DOI: 10.3390/aerospace13070591 ISSN: 2226-4310

End-to-End Deep Learning Pipeline for Multi-Sensor Aircraft Engine Vibration Fault Diagnosis

Yijun Xie, Jiaxian Sun, Chunyan Hu, Haoran Pan, Chenchen Wang, Junqiang Zhu

Aero-engine safety and prognostics and health management (PHM) rely on robust vibration-based fault diagnosis. However, many deep learning studies on rotating machinery are evaluated under random train–test splits that mix hardware instances and may obscure the domain shift faced in deployment. This paper presents a protocol-driven end-to-end baseline for multi-sensor aero-engine-relevant vibration diagnosis on the HIT inter-shaft bearing benchmark. Six synchronous vibration channels are segmented into fixed-length windows, standardized using source-domain statistics, and classified by a compact 1D CNN backbone with and without squeeze-and-excitation (SE) channel attention. A deeper ResNet1D baseline is further introduced to examine whether increasing backbone capacity improves cross-bearing generalization under the same source-only training protocol.
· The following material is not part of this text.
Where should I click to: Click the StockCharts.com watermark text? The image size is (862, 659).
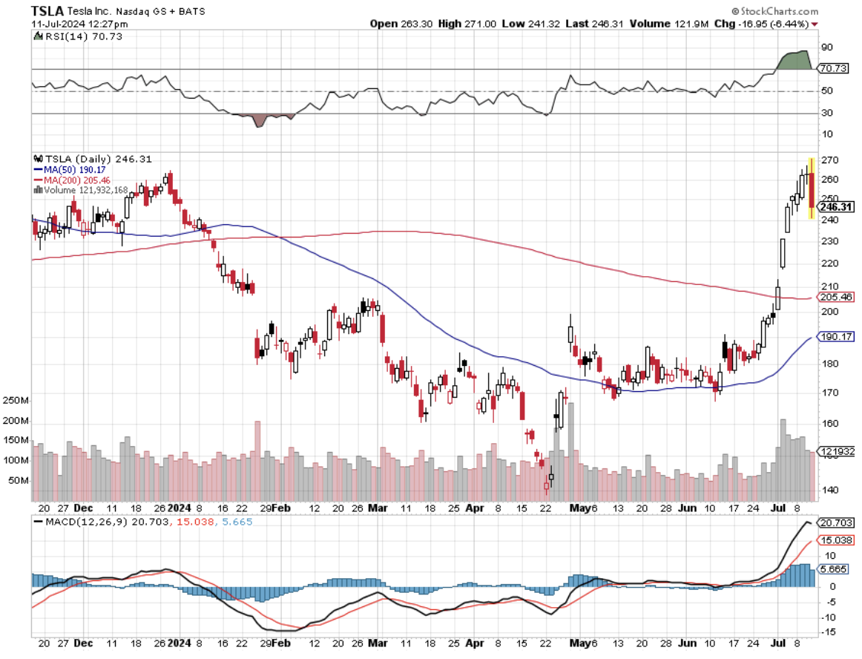pyautogui.click(x=779, y=11)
We compare random segment-level splits with bearing-level cross-splits that hold out entire bearings as unseen target domains, and we report deployment-oriented indicators including balanced accuracy, false-alarm rate (FAR), and miss rate over five random seeds. Under random splits, the compact CNN baseline reaches near-ceiling test accuracy, confirming that the benchmark is readily separable under in-domain interpolation. In contrast, cross-bearing evaluation reveals severe degradation: in the representative split, the baseline CNN accuracy collapses to approximately 15% with near-zero normal-class recall, while ResNet1D improves fault sensitivity but still retains a high FAR above 88%. Additional cross-bearing permutations further show that this degradation is not attributable to a single unfavorable source–target split. These findings indicate that, under the tested source-only backbones and protocols, distribution mismatch is a dominant bottleneck for deployment-ready cross-bearing diagnosis. The results establish a reproducible baseline for protocol-driven evaluation in aero-engine PHM and motivate future work on domain adaptation, domain generalization, calibration, and sequential decision logic.